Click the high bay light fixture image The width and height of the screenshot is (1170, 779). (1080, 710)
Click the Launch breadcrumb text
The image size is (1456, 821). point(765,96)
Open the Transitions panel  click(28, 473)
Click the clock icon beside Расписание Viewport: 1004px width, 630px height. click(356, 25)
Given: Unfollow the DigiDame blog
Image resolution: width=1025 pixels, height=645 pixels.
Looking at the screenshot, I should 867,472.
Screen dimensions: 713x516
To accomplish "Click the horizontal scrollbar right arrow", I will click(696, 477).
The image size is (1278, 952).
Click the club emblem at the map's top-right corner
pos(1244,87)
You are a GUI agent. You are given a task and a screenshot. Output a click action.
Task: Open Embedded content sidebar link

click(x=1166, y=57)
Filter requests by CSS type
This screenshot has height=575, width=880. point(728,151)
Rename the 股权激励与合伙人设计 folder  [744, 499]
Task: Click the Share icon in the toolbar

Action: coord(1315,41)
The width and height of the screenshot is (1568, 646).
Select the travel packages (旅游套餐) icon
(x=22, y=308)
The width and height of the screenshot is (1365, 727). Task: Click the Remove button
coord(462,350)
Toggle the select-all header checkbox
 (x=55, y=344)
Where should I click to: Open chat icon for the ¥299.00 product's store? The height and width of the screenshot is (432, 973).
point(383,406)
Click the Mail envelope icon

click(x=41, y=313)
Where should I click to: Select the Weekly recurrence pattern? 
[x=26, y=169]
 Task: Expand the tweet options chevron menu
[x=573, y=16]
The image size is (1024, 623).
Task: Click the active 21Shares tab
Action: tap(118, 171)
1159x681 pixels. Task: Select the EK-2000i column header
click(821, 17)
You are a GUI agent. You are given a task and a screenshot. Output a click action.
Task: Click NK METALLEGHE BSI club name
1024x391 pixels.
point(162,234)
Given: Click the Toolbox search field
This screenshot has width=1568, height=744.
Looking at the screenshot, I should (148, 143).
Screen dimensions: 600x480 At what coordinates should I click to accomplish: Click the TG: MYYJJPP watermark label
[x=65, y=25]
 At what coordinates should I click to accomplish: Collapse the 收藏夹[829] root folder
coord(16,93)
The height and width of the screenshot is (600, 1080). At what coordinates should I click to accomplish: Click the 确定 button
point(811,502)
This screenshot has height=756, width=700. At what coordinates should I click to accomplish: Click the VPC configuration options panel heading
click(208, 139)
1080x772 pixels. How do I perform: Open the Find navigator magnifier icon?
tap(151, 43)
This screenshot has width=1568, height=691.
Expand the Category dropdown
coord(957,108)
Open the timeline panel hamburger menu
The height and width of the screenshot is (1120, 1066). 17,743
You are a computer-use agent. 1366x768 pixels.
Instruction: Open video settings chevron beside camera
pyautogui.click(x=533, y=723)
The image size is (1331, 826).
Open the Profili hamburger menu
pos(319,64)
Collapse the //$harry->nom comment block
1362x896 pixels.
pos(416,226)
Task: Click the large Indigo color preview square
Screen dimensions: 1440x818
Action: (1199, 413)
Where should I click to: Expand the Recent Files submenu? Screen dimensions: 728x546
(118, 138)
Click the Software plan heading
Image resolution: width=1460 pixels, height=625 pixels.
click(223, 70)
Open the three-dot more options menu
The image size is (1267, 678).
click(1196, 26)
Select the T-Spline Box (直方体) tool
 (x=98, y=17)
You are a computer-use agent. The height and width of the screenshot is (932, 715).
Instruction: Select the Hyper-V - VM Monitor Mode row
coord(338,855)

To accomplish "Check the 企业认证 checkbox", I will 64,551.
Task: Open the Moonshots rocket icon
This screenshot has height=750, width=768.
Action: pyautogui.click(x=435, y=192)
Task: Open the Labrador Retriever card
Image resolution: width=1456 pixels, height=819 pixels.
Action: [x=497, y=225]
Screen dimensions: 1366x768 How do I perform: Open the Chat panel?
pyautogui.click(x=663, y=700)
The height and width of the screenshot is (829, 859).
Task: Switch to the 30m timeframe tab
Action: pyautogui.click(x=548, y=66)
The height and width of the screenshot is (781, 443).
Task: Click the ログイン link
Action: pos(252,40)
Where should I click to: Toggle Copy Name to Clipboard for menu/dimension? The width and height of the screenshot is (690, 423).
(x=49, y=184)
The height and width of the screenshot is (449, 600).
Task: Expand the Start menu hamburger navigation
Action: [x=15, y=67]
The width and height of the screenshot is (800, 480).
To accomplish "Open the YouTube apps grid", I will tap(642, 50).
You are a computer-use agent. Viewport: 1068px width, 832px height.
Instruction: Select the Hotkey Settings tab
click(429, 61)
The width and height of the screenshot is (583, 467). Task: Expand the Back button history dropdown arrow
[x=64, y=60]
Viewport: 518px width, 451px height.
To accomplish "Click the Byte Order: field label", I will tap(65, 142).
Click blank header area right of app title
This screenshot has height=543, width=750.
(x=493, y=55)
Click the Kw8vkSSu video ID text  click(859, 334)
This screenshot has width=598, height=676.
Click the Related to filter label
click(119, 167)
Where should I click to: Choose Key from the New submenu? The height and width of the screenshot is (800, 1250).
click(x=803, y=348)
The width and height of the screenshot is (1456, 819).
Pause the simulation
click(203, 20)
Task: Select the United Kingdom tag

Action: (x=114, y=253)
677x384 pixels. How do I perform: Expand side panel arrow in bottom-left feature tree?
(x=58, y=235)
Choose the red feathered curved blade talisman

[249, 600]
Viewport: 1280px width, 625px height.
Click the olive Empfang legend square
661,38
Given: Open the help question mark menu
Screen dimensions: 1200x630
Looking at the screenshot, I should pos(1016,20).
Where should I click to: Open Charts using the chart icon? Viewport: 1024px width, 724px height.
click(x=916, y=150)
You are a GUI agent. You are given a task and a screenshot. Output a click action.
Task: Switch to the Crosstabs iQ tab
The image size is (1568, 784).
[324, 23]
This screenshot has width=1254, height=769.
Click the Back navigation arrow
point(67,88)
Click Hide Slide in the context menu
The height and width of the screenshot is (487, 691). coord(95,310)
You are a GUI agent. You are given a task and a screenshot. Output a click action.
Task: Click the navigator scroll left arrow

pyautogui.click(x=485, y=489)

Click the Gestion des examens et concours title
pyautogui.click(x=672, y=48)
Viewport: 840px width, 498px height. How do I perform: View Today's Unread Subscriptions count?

§ **Your objective**
Reproduce each line from the data that has "computer" in it.

§ **Answer for this exercise**
You are a computer-use agent. 1366x768 pixels.
You are a computer-use agent. The height and width of the screenshot is (932, 715).
You are a computer-use agent. Viewport: 1068px width, 832px height.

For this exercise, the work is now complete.